Using too much water with your saddle soap is not just unnecessary, it’s bad for the saddle. “Using too much water can actually drown out the natural oils of the leather.” With glycerin soap, there is no rinsing. You want the soap to work into the leather to help create a barrier.
Of course, you can, and should, replenish the oil on your saddle but only to the flesh side. Applying oil, such as Neatsfoot oil, to anywhere you will touch or sit on can result in the loss of coloring of your saddle, and extra colors on you or your clothes.
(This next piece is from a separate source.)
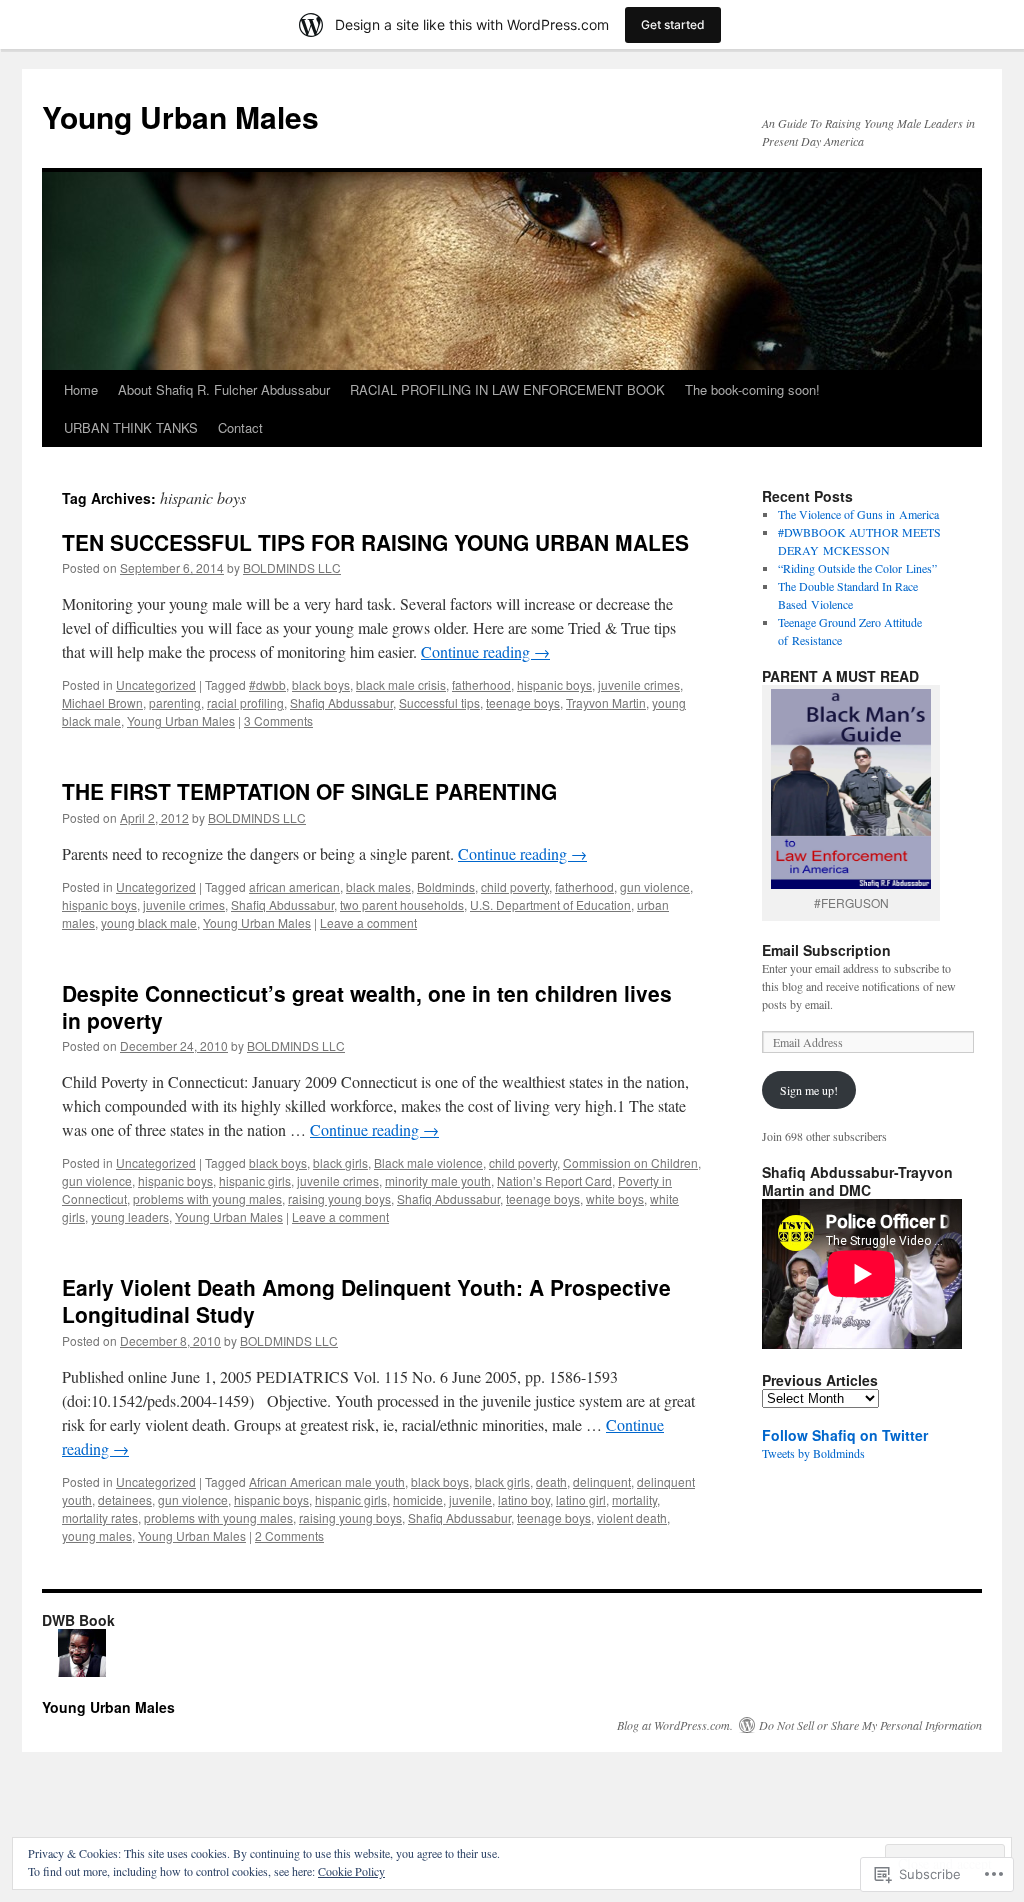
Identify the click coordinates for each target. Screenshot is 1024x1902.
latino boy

When you’re doing your monthly deep-clean, this is a good time to check your saddle. If you have a brand with an adjustable gullet bar, such as Hastilow, Fairfax, Thorowgood, or Kent and Masters, check to make sure all of your screws are tight. A loose screw will back itself out of its hole and can not only be a safety hazard for you, but can create a rub spot on your horse’s back.
Finally, every three months or so you should have your saddle fitter come out. Not only will they check to make sure the saddle is still a good fit for your horse, but they’ll make sure the saddle itself doesn’t need any adjustments. If you have a wool-flocked saddle, your fitter will need to make sure that there aren’t any lumps or bumps and re-fill any gaps that might have been created during use. For Kelsey’s clients, who own Hastilow, Fairfax, Thorowgood, or Kent and Masters, a full re-flocking is done every two years.
Taking care of your horse is easy to remember. Taking care of your tack is hard, especially if you’re feeling busy or rushed. Building in a few extra minutes to wash off your saddle at the end of a ride is worth the time, especially when you’re still using the same saddle twenty years from now.